Crosmahon (Kilmurry Parish) reads Mahon's Cross. Some think that this refers to that Mahon brother of Brian Boru who was slain by order of Maolmuadh. I do not concur. From its position, it is unlikely to have been associated with Mahon's death. It may refer to one of many Mahons whose names occur among the chiefs who ruled this district.

Currabeha (Kilmurry Parish) is south of Coolmacow. Here again we have Curra and beith, the birch tree, meaning the homestead of the birch tree.

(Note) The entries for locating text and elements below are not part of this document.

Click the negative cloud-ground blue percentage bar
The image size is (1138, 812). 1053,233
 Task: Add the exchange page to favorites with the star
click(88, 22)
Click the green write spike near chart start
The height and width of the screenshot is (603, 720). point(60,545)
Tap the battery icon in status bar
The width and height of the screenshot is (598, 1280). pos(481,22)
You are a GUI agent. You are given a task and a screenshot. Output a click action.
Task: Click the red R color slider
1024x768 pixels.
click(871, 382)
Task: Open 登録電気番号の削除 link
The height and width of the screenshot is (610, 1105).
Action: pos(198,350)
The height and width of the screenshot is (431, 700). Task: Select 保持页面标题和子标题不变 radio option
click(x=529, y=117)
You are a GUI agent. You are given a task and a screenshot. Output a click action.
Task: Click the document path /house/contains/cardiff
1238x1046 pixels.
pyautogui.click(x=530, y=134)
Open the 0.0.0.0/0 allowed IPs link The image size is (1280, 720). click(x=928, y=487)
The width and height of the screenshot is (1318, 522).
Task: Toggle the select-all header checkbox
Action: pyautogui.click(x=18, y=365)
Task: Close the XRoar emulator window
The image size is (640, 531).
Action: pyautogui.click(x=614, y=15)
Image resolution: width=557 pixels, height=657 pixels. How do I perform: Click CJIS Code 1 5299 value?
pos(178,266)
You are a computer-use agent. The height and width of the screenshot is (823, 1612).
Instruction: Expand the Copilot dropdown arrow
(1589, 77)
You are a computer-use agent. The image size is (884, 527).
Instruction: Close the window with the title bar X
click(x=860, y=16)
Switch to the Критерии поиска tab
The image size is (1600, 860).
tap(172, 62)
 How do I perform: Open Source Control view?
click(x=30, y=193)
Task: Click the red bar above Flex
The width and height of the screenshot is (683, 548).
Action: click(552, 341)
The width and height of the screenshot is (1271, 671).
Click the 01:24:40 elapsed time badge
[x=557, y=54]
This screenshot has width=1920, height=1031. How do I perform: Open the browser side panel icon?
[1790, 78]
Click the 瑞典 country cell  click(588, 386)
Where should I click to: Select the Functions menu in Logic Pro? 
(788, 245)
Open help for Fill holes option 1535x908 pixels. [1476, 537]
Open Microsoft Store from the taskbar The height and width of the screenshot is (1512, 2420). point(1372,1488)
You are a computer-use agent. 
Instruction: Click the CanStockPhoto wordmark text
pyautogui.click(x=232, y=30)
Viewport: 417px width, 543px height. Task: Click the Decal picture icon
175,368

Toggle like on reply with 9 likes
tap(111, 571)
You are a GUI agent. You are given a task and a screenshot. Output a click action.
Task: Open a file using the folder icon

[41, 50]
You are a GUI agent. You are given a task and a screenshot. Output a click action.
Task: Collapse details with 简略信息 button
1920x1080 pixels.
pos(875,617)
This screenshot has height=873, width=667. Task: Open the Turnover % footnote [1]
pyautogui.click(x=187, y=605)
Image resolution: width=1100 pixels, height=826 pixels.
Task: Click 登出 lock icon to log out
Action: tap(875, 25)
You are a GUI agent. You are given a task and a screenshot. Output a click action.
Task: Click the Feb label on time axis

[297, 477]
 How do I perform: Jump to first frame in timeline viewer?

Curraclogh (Kilmurry Parish) is derived from Curra, an enclosure, or homestead. and cloch, a stone or stones in plural, to distinguish it from earthen mounds or lioses. There is another townland of similar import near Bandon. Some people confuse this root word with Corrach, a marsh.

Curraineenbrien (Kilbonane parish) is an intriguing word. When analysed it gives the words, Curra, enclosure or homestead; inghean, daughter, and Brian, (Brian Boru), that is the residence of the daughter of Brian Boru. Sadhbh, or Sabia, who married Cian, King of the Ui Eachach. This townland is not far from Rath Raithleann and indicates that the royal forts extended a pretty good way from the King's residence.

Deermount (Kilmurry Parish) is an anglicization of Cnoc a' cairrfhiadh. Cnoc, a hill, and cairrfhiadh, a wild deer.

Dooniskey, (Kilmurry Parish) is apparently derived from Dun, a fort, and uisge, water, the rampart being once surrounded with a water trench for defence. An alternative explanation, I suggest, is Dun-na-sgiath, the fort of the shields. We have Lios-na-sciath, in the north.

Dunmarklann (Kilmurry Parish) is derived from Dun, a fortress, and marclann, a stable. Compare Uachtarlann, a creamery, from Uactar and lann.

Farnanes (Moviddy Parish) is a name not easily explained. The root word may be Fearan, a land division and an (awn), a diminutive, the whole word meaning 'the small townland', or Fearanans, the English 's' having crept in. Others would derive this from fearn, the alder tree.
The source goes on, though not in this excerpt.